-- start of SUPPLIED RECORDS --

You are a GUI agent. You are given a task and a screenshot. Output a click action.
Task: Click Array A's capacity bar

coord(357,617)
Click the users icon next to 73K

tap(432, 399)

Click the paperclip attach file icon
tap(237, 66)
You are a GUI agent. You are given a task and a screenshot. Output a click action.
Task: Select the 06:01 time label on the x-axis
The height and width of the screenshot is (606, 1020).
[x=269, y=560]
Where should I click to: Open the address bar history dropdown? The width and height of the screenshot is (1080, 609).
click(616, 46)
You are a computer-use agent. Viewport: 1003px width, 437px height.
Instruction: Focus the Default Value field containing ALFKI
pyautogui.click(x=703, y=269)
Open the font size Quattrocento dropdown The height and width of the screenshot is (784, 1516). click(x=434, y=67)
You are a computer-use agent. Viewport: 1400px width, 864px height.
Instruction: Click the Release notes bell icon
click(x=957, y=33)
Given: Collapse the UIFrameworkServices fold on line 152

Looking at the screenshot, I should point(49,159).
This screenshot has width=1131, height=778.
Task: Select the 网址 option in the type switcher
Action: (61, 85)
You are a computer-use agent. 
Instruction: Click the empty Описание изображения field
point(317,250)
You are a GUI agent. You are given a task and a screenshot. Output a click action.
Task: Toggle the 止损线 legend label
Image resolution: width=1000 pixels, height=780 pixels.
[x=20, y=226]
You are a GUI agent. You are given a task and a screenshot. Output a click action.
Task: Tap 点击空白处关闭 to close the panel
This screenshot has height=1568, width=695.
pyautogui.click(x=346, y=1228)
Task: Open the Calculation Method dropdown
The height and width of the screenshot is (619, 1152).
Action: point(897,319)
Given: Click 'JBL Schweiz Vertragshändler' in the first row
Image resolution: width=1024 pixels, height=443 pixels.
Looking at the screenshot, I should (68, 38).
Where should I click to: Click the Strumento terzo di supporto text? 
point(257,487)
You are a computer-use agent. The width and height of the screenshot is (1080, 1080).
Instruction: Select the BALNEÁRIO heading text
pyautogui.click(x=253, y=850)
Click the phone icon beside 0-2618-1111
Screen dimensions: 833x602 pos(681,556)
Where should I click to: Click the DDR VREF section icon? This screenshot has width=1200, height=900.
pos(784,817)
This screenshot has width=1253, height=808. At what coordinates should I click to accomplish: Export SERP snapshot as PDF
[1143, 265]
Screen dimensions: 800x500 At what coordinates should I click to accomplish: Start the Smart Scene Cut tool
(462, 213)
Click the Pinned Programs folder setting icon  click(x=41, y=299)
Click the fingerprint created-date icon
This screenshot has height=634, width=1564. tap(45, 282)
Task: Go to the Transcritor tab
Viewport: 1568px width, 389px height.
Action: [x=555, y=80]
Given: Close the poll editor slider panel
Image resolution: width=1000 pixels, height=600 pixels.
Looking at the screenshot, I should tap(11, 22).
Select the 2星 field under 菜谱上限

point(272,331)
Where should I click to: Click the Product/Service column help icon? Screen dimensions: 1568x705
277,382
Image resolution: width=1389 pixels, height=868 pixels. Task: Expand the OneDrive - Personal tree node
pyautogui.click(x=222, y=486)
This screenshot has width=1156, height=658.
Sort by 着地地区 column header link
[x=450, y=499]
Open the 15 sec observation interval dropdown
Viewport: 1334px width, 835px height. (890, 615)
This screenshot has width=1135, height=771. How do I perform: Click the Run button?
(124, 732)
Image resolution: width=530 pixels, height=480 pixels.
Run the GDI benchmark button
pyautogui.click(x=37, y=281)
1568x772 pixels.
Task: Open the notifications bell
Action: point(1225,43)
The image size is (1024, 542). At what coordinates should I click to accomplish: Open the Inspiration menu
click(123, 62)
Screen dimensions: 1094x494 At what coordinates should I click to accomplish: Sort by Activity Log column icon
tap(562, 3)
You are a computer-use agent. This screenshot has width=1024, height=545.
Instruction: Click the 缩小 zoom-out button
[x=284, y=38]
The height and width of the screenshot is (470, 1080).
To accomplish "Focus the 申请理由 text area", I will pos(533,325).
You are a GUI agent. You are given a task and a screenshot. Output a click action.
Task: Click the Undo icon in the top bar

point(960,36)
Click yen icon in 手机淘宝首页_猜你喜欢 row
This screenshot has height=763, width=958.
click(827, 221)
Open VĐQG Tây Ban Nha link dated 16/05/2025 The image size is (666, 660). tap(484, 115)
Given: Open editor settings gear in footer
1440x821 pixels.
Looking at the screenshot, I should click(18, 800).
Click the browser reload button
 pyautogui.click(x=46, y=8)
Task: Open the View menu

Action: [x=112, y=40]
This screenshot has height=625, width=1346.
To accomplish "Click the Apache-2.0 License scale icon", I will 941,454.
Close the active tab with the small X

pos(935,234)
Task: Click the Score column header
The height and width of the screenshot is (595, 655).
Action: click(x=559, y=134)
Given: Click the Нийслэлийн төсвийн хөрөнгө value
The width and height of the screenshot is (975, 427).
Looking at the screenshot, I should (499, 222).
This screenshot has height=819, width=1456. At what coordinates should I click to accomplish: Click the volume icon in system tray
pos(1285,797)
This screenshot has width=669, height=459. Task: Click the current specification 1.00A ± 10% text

-- end of SUPPLIED RECORDS --

▶ _AIM_
Write out every line of the data above with no changes.

▶ _SOLUTION TO THIS EXERCISE_
You are a GUI agent. You are given a task and a screenshot. Output a click action.
Task: Click Array A's capacity bar

coord(357,617)
Click the users icon next to 73K

tap(432, 399)

Click the paperclip attach file icon
tap(237, 66)
You are a GUI agent. You are given a task and a screenshot. Output a click action.
Task: Select the 06:01 time label on the x-axis
The height and width of the screenshot is (606, 1020).
[x=269, y=560]
Where should I click to: Open the address bar history dropdown? The width and height of the screenshot is (1080, 609).
click(616, 46)
You are a computer-use agent. Viewport: 1003px width, 437px height.
Instruction: Focus the Default Value field containing ALFKI
pyautogui.click(x=703, y=269)
Open the font size Quattrocento dropdown The height and width of the screenshot is (784, 1516). click(x=434, y=67)
You are a computer-use agent. Viewport: 1400px width, 864px height.
Instruction: Click the Release notes bell icon
click(x=957, y=33)
Given: Collapse the UIFrameworkServices fold on line 152

Looking at the screenshot, I should point(49,159).
This screenshot has width=1131, height=778.
Task: Select the 网址 option in the type switcher
Action: (61, 85)
You are a computer-use agent. 
Instruction: Click the empty Описание изображения field
point(317,250)
You are a GUI agent. You are given a task and a screenshot. Output a click action.
Task: Toggle the 止损线 legend label
Image resolution: width=1000 pixels, height=780 pixels.
[x=20, y=226]
You are a GUI agent. You are given a task and a screenshot. Output a click action.
Task: Tap 点击空白处关闭 to close the panel
This screenshot has height=1568, width=695.
pyautogui.click(x=346, y=1228)
Task: Open the Calculation Method dropdown
The height and width of the screenshot is (619, 1152).
Action: point(897,319)
Given: Click 'JBL Schweiz Vertragshändler' in the first row
Image resolution: width=1024 pixels, height=443 pixels.
Looking at the screenshot, I should (68, 38).
Where should I click to: Click the Strumento terzo di supporto text? 
point(257,487)
You are a computer-use agent. The width and height of the screenshot is (1080, 1080).
Instruction: Select the BALNEÁRIO heading text
pyautogui.click(x=253, y=850)
Click the phone icon beside 0-2618-1111
Screen dimensions: 833x602 pos(681,556)
Where should I click to: Click the DDR VREF section icon? This screenshot has width=1200, height=900.
pos(784,817)
This screenshot has width=1253, height=808. At what coordinates should I click to accomplish: Export SERP snapshot as PDF
[1143, 265]
Screen dimensions: 800x500 At what coordinates should I click to accomplish: Start the Smart Scene Cut tool
(462, 213)
Click the Pinned Programs folder setting icon  click(x=41, y=299)
Click the fingerprint created-date icon
This screenshot has height=634, width=1564. tap(45, 282)
Task: Go to the Transcritor tab
Viewport: 1568px width, 389px height.
Action: [x=555, y=80]
Given: Close the poll editor slider panel
Image resolution: width=1000 pixels, height=600 pixels.
Looking at the screenshot, I should tap(11, 22).
Select the 2星 field under 菜谱上限

point(272,331)
Where should I click to: Click the Product/Service column help icon? Screen dimensions: 1568x705
277,382
Image resolution: width=1389 pixels, height=868 pixels. Task: Expand the OneDrive - Personal tree node
pyautogui.click(x=222, y=486)
This screenshot has width=1156, height=658.
Sort by 着地地区 column header link
[x=450, y=499]
Open the 15 sec observation interval dropdown
Viewport: 1334px width, 835px height. (890, 615)
This screenshot has width=1135, height=771. How do I perform: Click the Run button?
(124, 732)
Image resolution: width=530 pixels, height=480 pixels.
Run the GDI benchmark button
pyautogui.click(x=37, y=281)
1568x772 pixels.
Task: Open the notifications bell
Action: point(1225,43)
The image size is (1024, 542). At what coordinates should I click to accomplish: Open the Inspiration menu
click(123, 62)
Screen dimensions: 1094x494 At what coordinates should I click to accomplish: Sort by Activity Log column icon
tap(562, 3)
You are a computer-use agent. This screenshot has width=1024, height=545.
Instruction: Click the 缩小 zoom-out button
[x=284, y=38]
The height and width of the screenshot is (470, 1080).
To accomplish "Focus the 申请理由 text area", I will pos(533,325).
You are a GUI agent. You are given a task and a screenshot. Output a click action.
Task: Click the Undo icon in the top bar

point(960,36)
Click yen icon in 手机淘宝首页_猜你喜欢 row
This screenshot has height=763, width=958.
click(827, 221)
Open VĐQG Tây Ban Nha link dated 16/05/2025 The image size is (666, 660). tap(484, 115)
Given: Open editor settings gear in footer
1440x821 pixels.
Looking at the screenshot, I should click(18, 800).
Click the browser reload button
 pyautogui.click(x=46, y=8)
Task: Open the View menu

Action: [x=112, y=40]
This screenshot has height=625, width=1346.
To accomplish "Click the Apache-2.0 License scale icon", I will 941,454.
Close the active tab with the small X

pos(935,234)
Task: Click the Score column header
The height and width of the screenshot is (595, 655).
Action: click(x=559, y=134)
Given: Click the Нийслэлийн төсвийн хөрөнгө value
The width and height of the screenshot is (975, 427).
Looking at the screenshot, I should (499, 222).
This screenshot has height=819, width=1456. At what coordinates should I click to accomplish: Click the volume icon in system tray
pos(1285,797)
This screenshot has width=669, height=459. Task: Click the current specification 1.00A ± 10% text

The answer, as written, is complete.